Text provided:
□ □ □

So let's consider how Option 2 would work in this "multi-tip" case.
Each object directory would have some number of graph files, and one
'commit-graphs/info' file pointing to some hash. When we read, we
try to pick the info file that is "closest" to us.

This does create some complications that I don't think you gave enough
attention to. These may be solvable, but they are non-trivial:

* When we 'gc' the "core" repo, we need to enumerate all of the
  "leaf" repos to check their tip commit-graph files and make a
  decision if we should keep their bases around or delete those tips.
  Perhaps I'm over-stating the difficulty here, since we need to do
  something similar to find still-reachable objects, anyway. But if
  we are doing that reachability calculation, then why are we not
  just putting all of the commit-graph data in the core repo? Note
  that we don't get the same value as delta islands because this data
  isn't being shared across the protocol. The issue with storing all
  graph data in the core repo is that the core repo doesn't actually
  have all of the commits, which makes 'verify' on the graph a bit
  annoying.

* If we choose a local tip instead of the "core" tip, then that chain
  of commit-graphs can be far behind the core repo. In the world where
  a fork moves only at the speed of a single developer, but the core
  project moves quickly, then computing a merge base with the core's
  master branch becomes slow as our local chain doesn't contain most
  of the commits.

* We can't take all of the "core" chain _and_ the local chain, because
  the concept of "graph position" no longer makes sense. The only way
  I see out of this is to make the graph position two-dimensional:
  commit -> (index of tip chain, position in that chain). Perhaps this
  is a valuable thing to do in the future? Or perhaps, we shouldn't
  have incremental chains spanning object directories and instead
  introduce "parents-by-ref" where we mark some parents as included
  by object id instead of by graph position. This would allow the
  core repo to gc without caring about the external repos. It also
  wouldn't care about how the graph files are stored (Option 0 would
  work, as graph chains would not cross object store boundaries) and
  more closely resembles the independence of the pack-files in each
  object store. The "parents-by-ref" would require updating the
  file format version.

--[end discussion of incremental files]--

I'll move forward applying your existing feedback on patches 1-11 and
submit as a full series to replace ds/commit-graph-format-v2. We can
work on reviewing that code while we continue to think critically on
the topic of incremental files.

Thanks,
-Stolee

□ □ □

Required task a:
Quote the stretch of the commit-graph discussion from "So let's consider" through "delete those tips.".

Records supplied:
□ □ □

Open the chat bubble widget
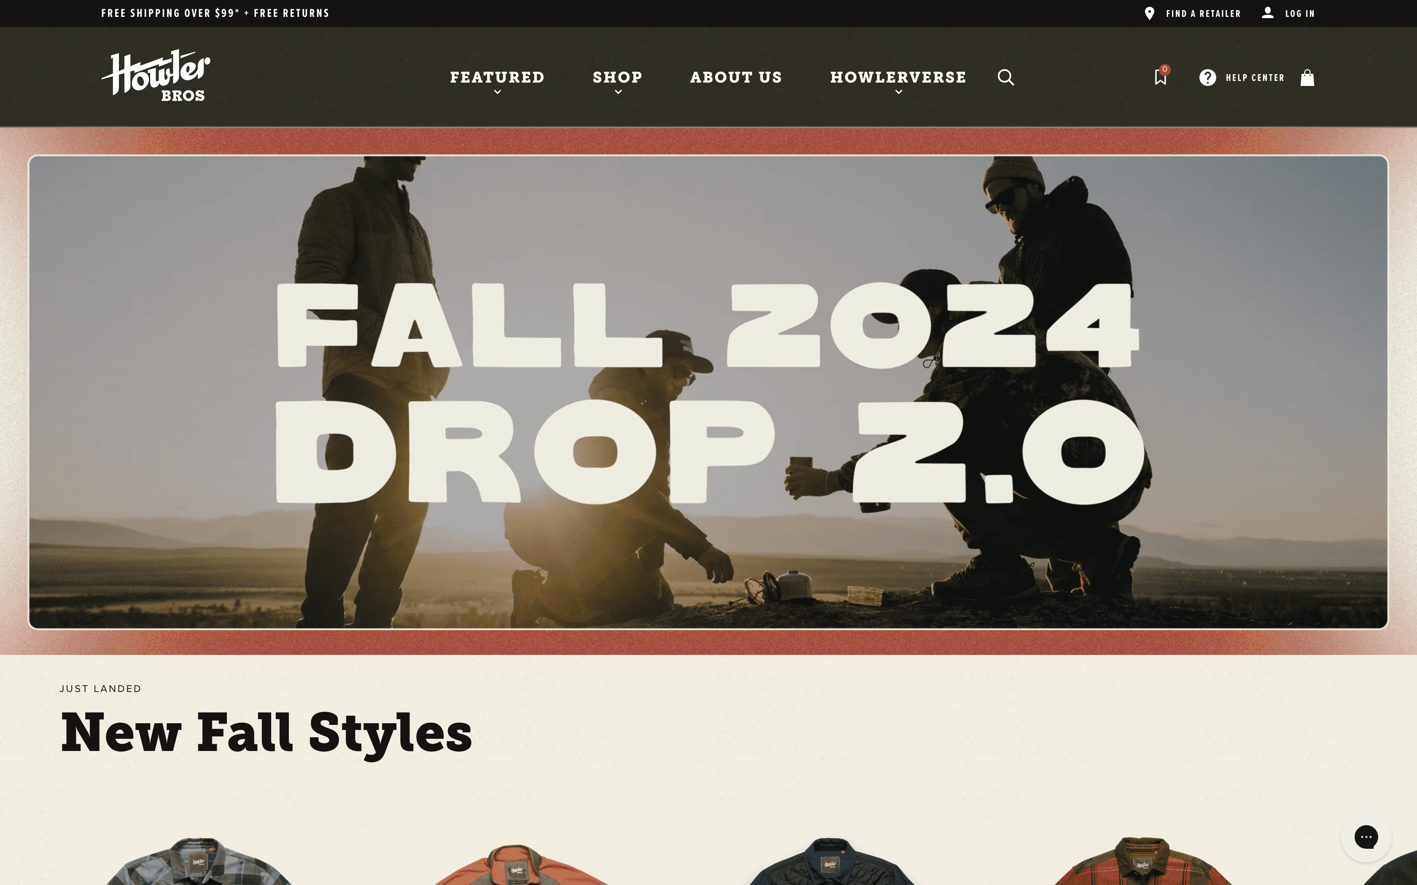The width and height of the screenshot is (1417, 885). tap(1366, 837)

□ □ □

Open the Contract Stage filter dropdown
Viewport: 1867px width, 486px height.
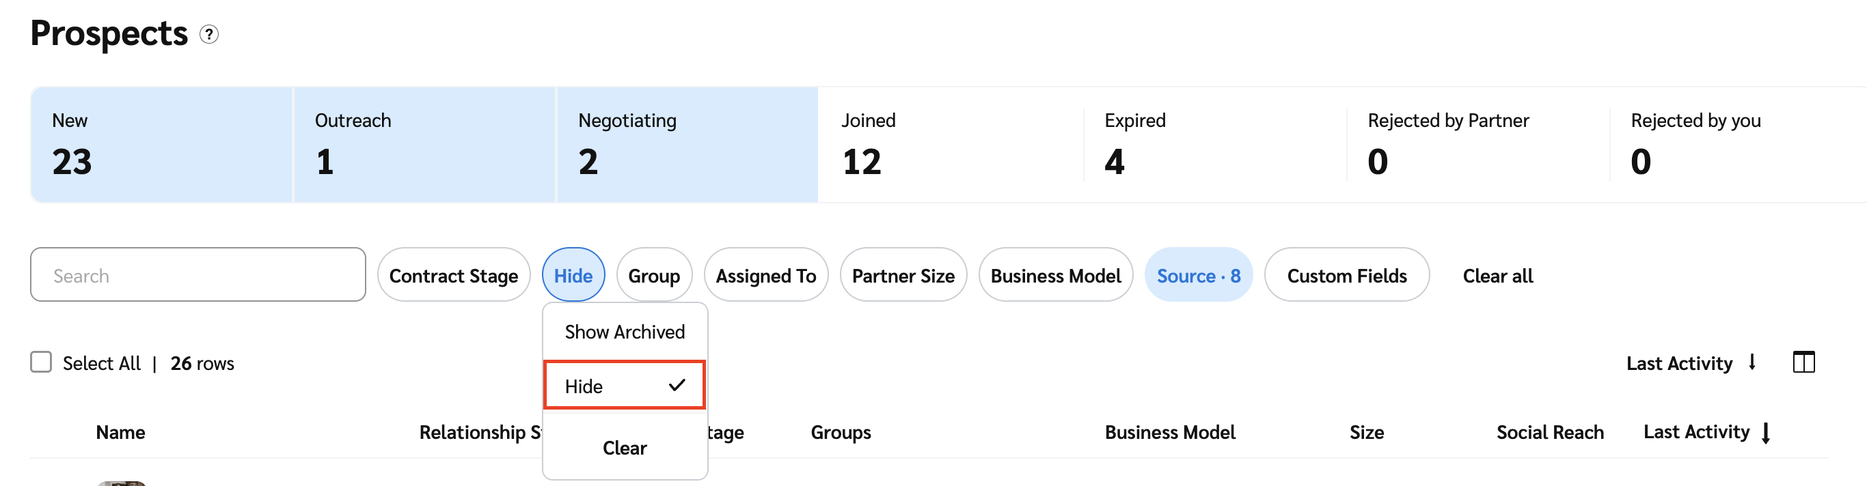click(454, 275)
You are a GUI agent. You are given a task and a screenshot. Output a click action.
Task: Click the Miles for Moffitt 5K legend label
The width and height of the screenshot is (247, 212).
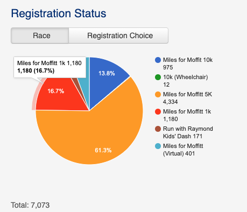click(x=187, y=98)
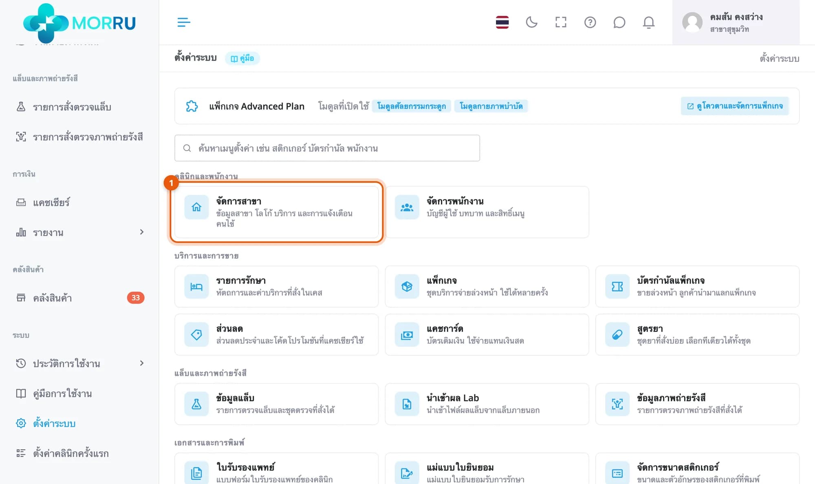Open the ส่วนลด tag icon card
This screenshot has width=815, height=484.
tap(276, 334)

□ □ □

Required task b:
In the records, give the stretch from the line that contains "You are a GUI" through the line that contains "tap(276, 334)" again with "legend label" changed to "chart legend entry" and nothing else altered. Leave the pictures out.

Output a:
So let's consider how Option 2 would work in this "multi-tip" case.
Each object directory would have some number of graph files, and one
'commit-graphs/info' file pointing to some hash. When we read, we
try to pick the info file that is "closest" to us.

This does create some complications that I don't think you gave enough
attention to. These may be solvable, but they are non-trivial:

* When we 'gc' the "core" repo, we need to enumerate all of the
  "leaf" repos to check their tip commit-graph files and make a
  decision if we should keep their bases around or delete those tips.

Output b:
You are a GUI agent. You are given a task and a screenshot. Output a click action.
Task: Click the Miles for Moffitt 5K chart legend entry
The width and height of the screenshot is (247, 212).
click(x=187, y=98)
Open the ส่วนลด tag icon card
This screenshot has width=815, height=484.
tap(276, 334)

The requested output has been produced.